Items from a dataset

********************

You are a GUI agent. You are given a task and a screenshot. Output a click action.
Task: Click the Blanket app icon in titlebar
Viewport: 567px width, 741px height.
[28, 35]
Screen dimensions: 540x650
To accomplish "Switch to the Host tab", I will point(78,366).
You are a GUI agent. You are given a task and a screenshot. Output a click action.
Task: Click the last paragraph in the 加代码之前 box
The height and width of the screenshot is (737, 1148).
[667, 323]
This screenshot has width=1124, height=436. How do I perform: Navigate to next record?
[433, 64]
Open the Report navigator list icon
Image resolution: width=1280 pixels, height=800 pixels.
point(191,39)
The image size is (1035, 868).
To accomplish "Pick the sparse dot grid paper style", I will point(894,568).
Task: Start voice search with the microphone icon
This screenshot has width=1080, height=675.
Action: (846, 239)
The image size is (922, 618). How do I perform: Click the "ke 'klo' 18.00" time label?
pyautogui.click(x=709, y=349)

********************

| WHAT IS REQUIRED |
Each line with the word "will" in the records above belongs in the result; copy all of them.

| RESPONSE TO THIS EXERCISE |
To accomplish "Switch to the Host tab", I will point(78,366).
To accomplish "Pick the sparse dot grid paper style", I will point(894,568).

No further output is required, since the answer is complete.